Dad had a condition called intermittent claudication, a symptom that affects a third to a half of people with peripheral vascular disease. PVD is a common complication of atherosclerosis, or hardening of the arteries. The cramping and pain my dad felt in his calves would sometimes affect his feet as well. Deposits of cholesterol-laden plaque were narrowing his leg arteries so severely that whenever he exercised, his arteries could not deliver the oxygen-rich blood his working muscles demanded. And just like the heart, when enough oxygen can’t get to the working muscle, the muscles complain, and it hurts.
Intermittent claudication is often described in terms of the distance a sufferer can walk. In doctor circles, we might hear of a patient who has “two-block claudication,” describing how far he can walk before the pain sets in. Being able to negotiate “two blocks” barely gets a person from the parking lot into the grocery store,
Now, we always talk about the value of exercise – how it increases cardiovascular fitness and can decrease the symptoms and risks of heart disease.

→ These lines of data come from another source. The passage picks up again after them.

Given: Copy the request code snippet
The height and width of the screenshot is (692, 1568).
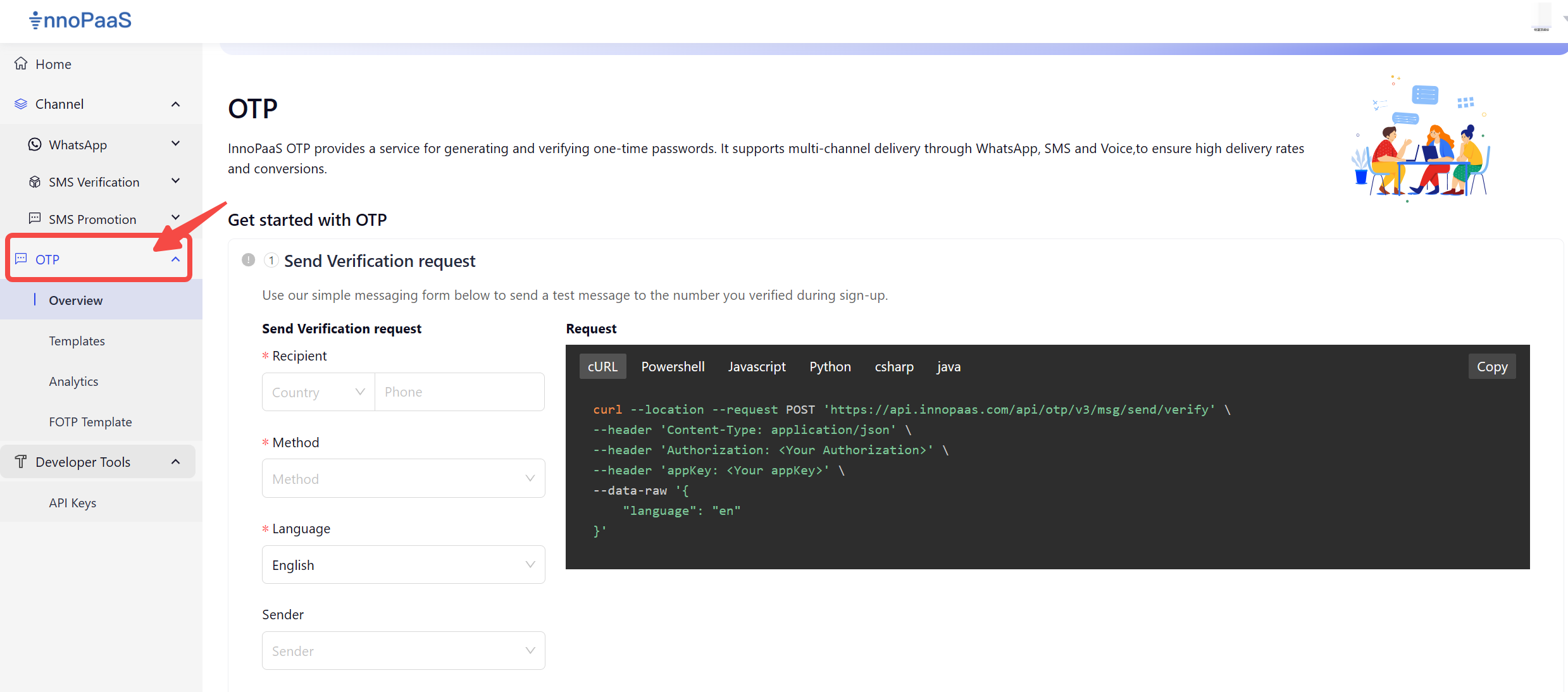Looking at the screenshot, I should [x=1491, y=367].
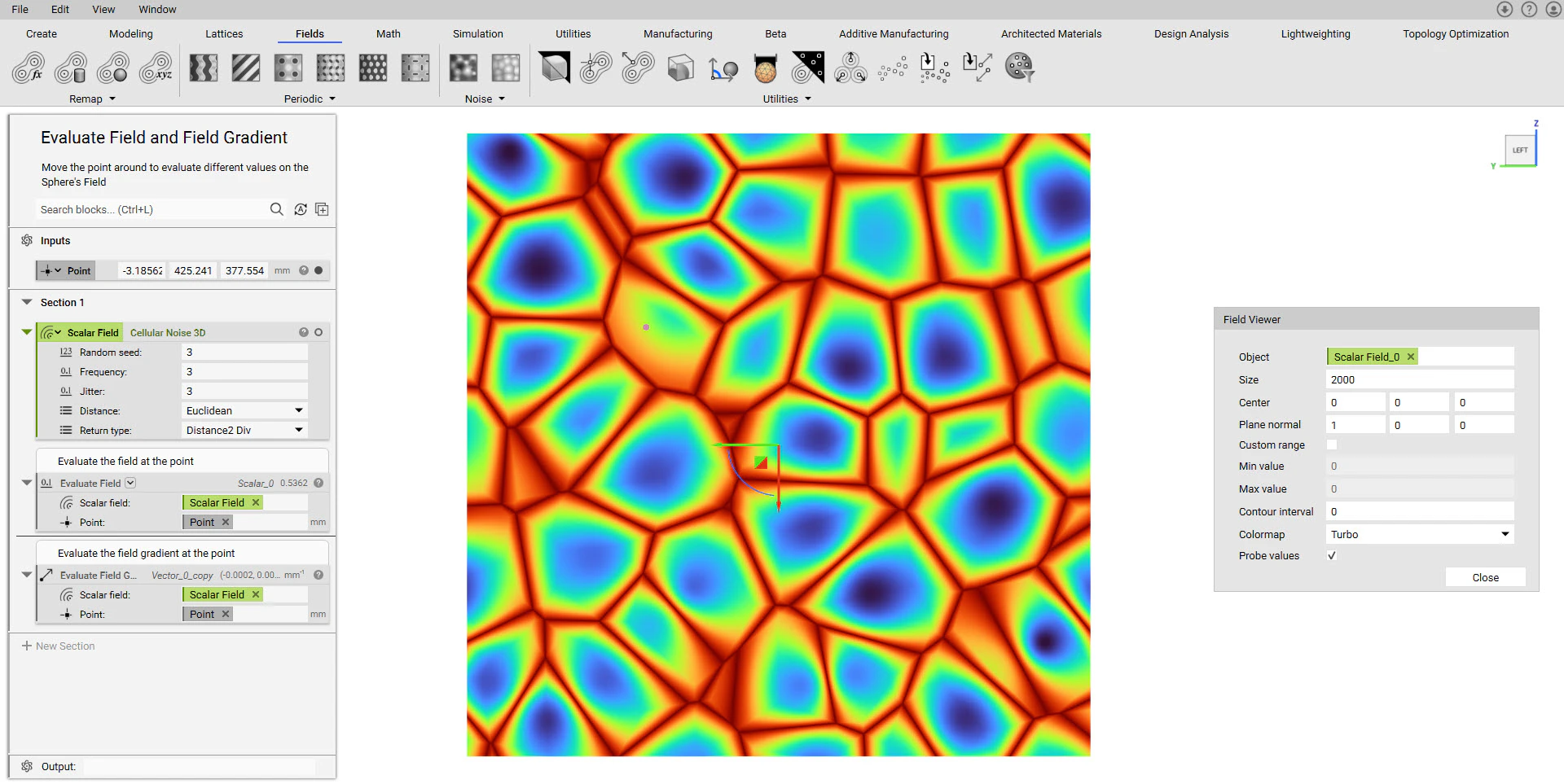This screenshot has height=784, width=1564.
Task: Enable the Custom range checkbox
Action: click(1332, 445)
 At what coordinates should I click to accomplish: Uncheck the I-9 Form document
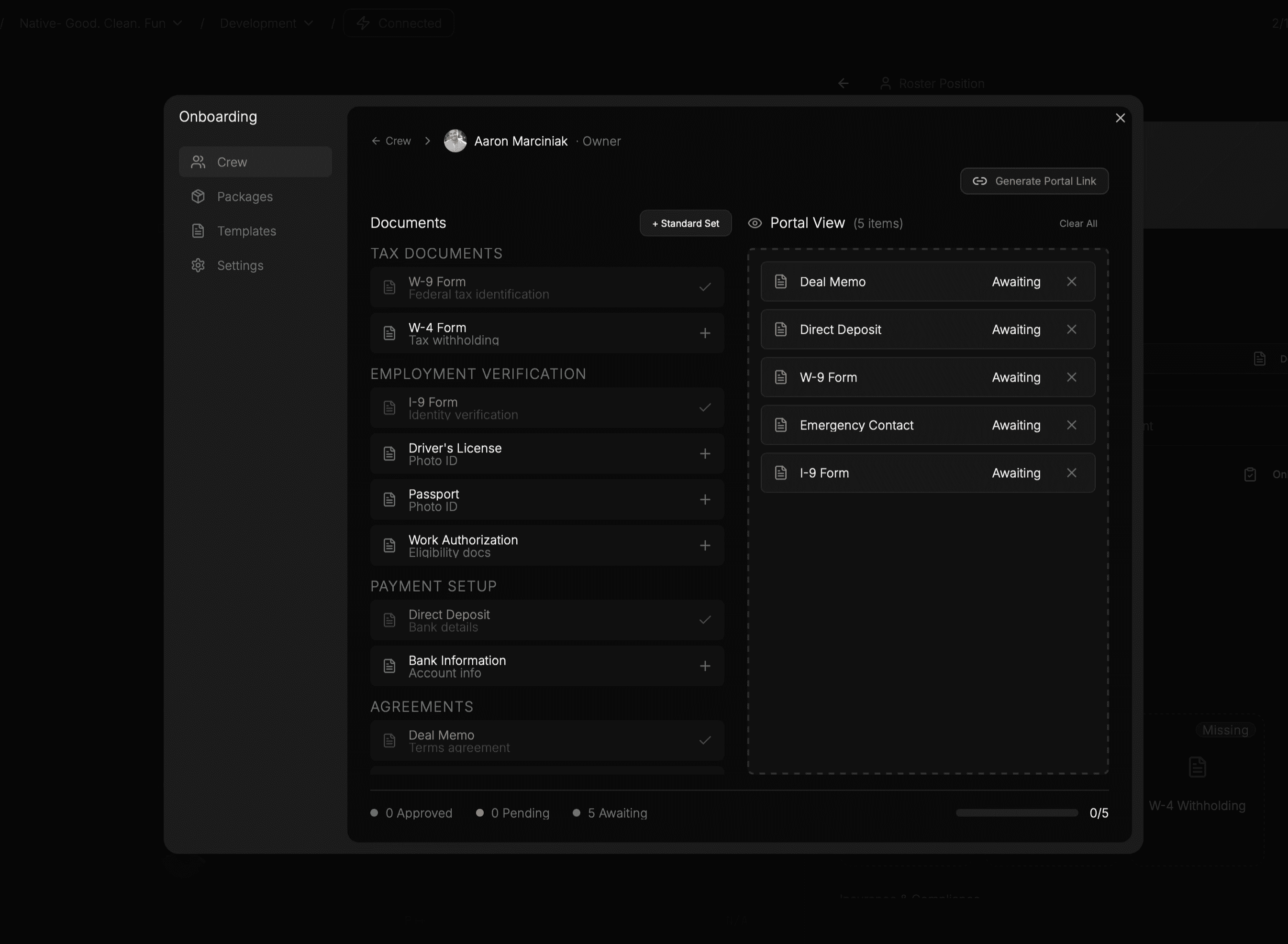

In the case of claudication, exercise encourages the growth of smaller arteries that can deliver blood to places the severely clogged vessels can’t. But how do you exercise when walking causes excrutiating pain? (Not everyone has access to a swimming pool, and besides, my dad never learned to swim.)
Now a group of British researchers has discovered a way to help sufferers of PVD to exercise, increase their cardiovascular efficiency and reduce their pain. No swimming involved.
The researchers found that regular aerobic upper-body exercise eased the chronic leg pain of PVD. They recruited more than a hundred PVD sufferers between the ages of 50 and 85. These patients exercised by “arm-cranking,” stationary cycling using the arms instead of the legs.
The researchers measured pain tolerance with a series of walking tests at six-week intervals. They found that after 24 weeks, the patients were able to walk, on average, a third farther than they could before the exercise program began.
They also could walk 50 percent longer before they felt leg pain.
The arm-cranking improved overall cardiovascular fitness, and presumably that translated to improved blood supply to the complaining muscles. This is a good thing, because PVD can lead to more than pain when walking (which might lead some to say, “I’ll just quit walking then!”).
If the PVD gets bad enough, the pain can come at rest. The reduction in blood flow with severe PVD can lead to skin ulcers that won’t heal, gangrene and, ultimately, amputation.
So once again, we harp on the value of exercise.
Yes, there are medicines to take for PVD, but they work better with the lifestyle changes we always talk about. And those lifestyle changes, including the all-important exercise, may delay the need for some of those very expensive medications.